= Your instructions =
Give back exactly the stretch of data below from the line holding "Instruction: Open the Fade out dropdown" through the line holding "Open the browser media control icon", both ends included, and leave the remaining lines out.

= Saved data entries =
::::

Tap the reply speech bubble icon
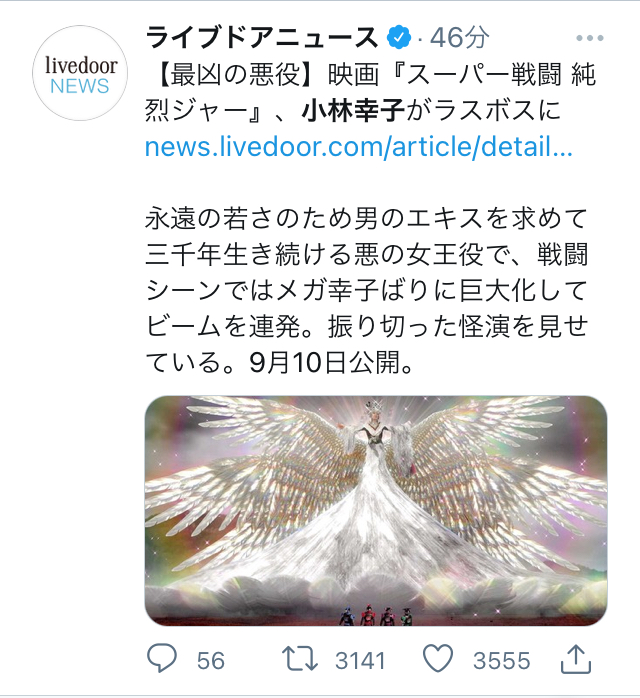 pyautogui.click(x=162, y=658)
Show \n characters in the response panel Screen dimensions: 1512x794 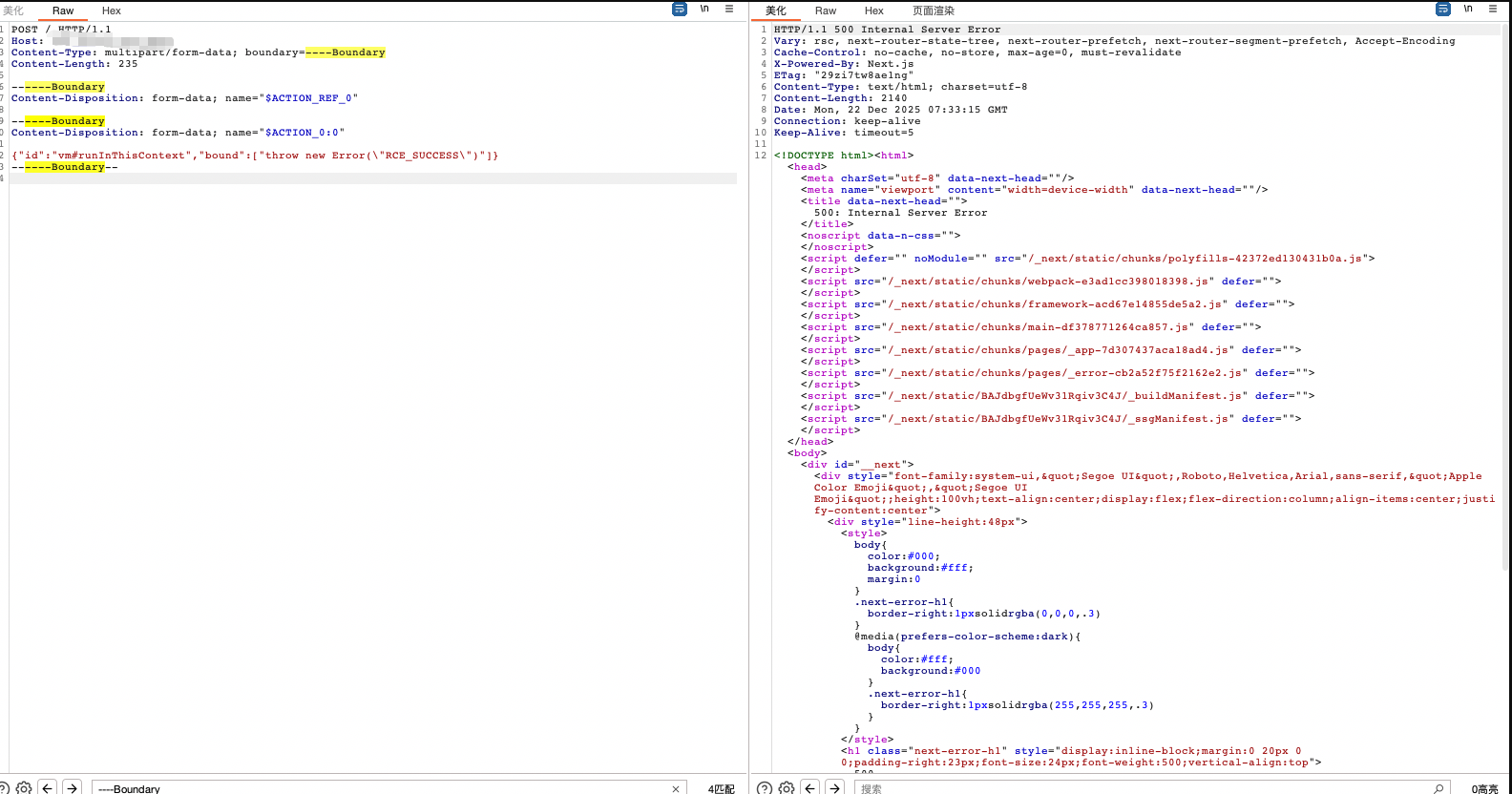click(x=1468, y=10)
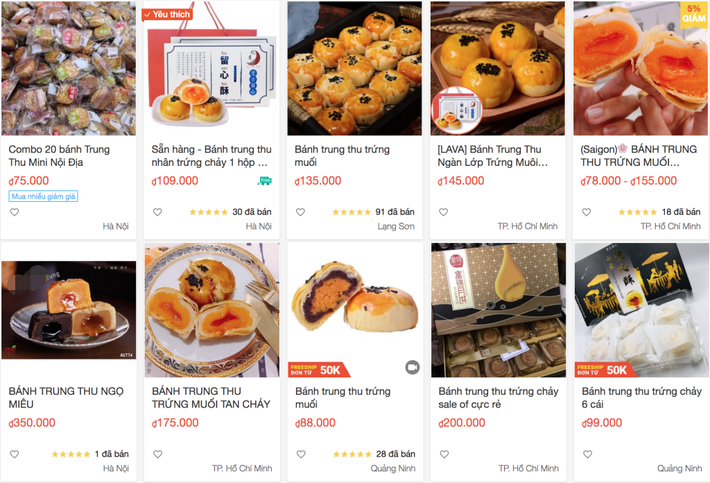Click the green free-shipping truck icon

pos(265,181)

::::

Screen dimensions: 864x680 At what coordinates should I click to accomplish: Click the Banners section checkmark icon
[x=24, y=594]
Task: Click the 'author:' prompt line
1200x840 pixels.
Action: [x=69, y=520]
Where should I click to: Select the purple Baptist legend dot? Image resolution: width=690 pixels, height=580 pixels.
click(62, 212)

::::

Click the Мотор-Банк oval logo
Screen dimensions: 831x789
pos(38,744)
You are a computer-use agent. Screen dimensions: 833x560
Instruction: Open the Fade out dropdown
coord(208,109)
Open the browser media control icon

::::

= The completed task =
Instruction: Open the Fade out dropdown
coord(208,109)
Open the browser media control icon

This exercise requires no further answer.